The electoral discussion among pundits and data journalists has been taking some especially silly turns of late and before the bullshit accumulates to the same dangerous level it did in 2016, we need to step back and address the bad definitions, absurd assumptions, and muddled thinking before it gets too deep.
We should probably start with the idea electability. While we can argue about the exact definition, it should not mean likely to be elected and it absolutely cannot mean will be elected.
Any productive definition of electability has got to be based on the notion of having reasonable prospect of winning. With this in mind, it is ridiculous to argue that Hillary Clinton was not electable. Lots of things had to break Trump's way for him to win the election and, while we can never say for certain what repeated runs of the simulation would show, there is no way to claim that we would have gotten the same outcome the vast majority of the time.

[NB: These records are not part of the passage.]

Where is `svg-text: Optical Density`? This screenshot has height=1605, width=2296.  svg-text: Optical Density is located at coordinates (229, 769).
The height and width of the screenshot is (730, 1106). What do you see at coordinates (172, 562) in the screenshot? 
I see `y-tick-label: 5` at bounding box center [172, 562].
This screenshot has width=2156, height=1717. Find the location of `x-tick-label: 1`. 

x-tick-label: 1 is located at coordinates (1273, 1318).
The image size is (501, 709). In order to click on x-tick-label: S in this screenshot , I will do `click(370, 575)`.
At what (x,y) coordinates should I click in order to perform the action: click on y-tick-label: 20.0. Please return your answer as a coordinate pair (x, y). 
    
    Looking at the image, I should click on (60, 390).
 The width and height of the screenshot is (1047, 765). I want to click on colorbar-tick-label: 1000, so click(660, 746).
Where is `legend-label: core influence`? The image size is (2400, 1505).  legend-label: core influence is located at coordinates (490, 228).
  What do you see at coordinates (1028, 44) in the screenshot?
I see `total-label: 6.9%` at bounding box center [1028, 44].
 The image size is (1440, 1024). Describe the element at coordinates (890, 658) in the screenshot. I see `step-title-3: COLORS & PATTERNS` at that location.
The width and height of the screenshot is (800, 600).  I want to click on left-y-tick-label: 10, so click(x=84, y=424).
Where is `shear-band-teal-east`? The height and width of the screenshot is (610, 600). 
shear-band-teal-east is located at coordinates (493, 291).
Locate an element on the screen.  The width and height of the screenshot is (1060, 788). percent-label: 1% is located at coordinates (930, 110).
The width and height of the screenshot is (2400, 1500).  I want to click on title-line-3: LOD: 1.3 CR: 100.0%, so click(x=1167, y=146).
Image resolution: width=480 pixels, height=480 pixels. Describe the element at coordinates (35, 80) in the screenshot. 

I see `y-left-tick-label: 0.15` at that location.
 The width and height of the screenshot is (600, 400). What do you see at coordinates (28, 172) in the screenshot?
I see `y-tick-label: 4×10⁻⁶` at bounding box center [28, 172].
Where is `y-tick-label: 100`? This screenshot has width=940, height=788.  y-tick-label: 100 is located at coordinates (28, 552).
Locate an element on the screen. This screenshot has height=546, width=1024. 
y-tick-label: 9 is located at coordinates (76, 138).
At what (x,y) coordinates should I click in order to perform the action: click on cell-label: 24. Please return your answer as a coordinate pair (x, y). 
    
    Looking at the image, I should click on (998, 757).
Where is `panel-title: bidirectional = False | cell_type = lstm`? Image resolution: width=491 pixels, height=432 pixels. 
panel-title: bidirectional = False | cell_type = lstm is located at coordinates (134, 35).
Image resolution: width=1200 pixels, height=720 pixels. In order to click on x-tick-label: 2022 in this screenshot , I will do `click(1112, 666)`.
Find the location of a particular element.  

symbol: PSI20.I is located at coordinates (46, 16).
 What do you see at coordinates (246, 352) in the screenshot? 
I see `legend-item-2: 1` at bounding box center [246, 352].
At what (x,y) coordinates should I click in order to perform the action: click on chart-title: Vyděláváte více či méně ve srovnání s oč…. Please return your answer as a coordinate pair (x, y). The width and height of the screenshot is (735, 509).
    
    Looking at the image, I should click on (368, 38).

This leads us to a related dangerous and embarrassing trend, the unmooring of votes and outcomes. This is part of a larger genre of bad data journalism that tries to argue that relationships which are strongly correlated and even causal are unrelated because they are not deterministic and/or linear. In this world, profit or even potential profit is not relevant when discussing a startup's success. Diet and exercise have no effect on weight loss. With a little digging you can undoubtedly come up with numerous other examples.
The person who wins the popular vote may not win the electoral college, but unless you have a remarkably strong argument to the contrary, that is the way that smart money should bet.